Compliance
FLSA Timekeeping Requirements and Timesheet Compliance FAQs
This FAQ answers 20 of the most common questions about timekeeping compliance in the United States. Organized across legal foundations, federal FLSA rules, state-specific requirements, exempt vs. non-exempt distinctions, audit readiness, and payroll integration, these answers give HR, payroll and operations leaders regulation-grounded guidance for building defensible, audit-ready time records.
20 questions
- Are timesheets required by law in the United States?
- Yes. The Fair Labor Standards Act requires employers to keep accurate records of hours worked and wages paid for all non-exempt employees. The specific recordkeeping obligations are codified in 29 CFR Part 516. The FLSA does not prescribe a format; paper, spreadsheet or digital records are all acceptable as long as the required data elements are captured and retained. Many states add requirements beyond the federal baseline. See our deeper guide on FLSA recordkeeping requirements for the full checklist.
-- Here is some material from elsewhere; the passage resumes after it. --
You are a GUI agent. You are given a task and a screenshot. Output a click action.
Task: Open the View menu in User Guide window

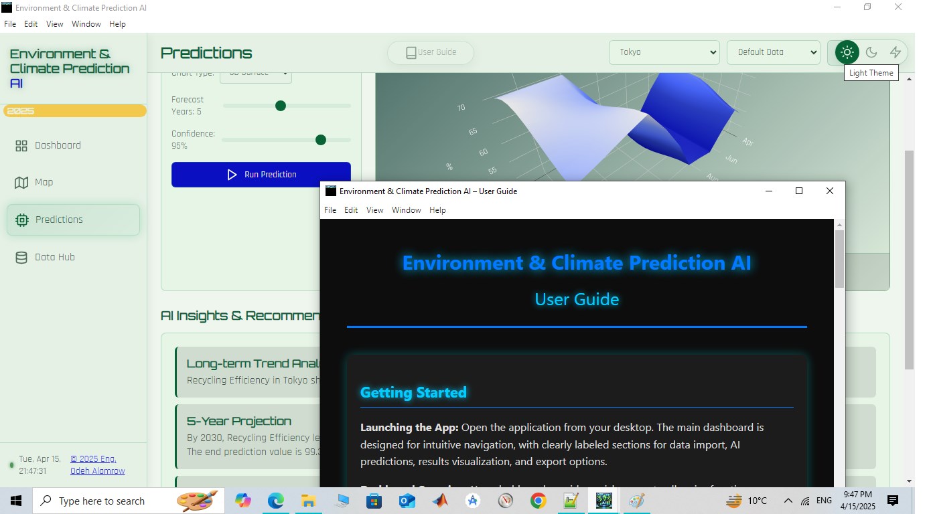coord(374,210)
- What is timesheet compliance?
- Timesheet compliance is the practice of capturing, storing and reporting employee work-hour data in a way that satisfies federal FLSA rules, state wage-and-hour laws, and any applicable agency requirements such as DCAA or IRS recordkeeping standards. It covers what data you collect (hours, rates, overtime, breaks), how long you retain it, who can edit it and whether your records are defensible in an audit or wage dispute. A compliant timesheet system produces records that can serve as evidence if a Department of Labor investigator or an employee's attorney requests them.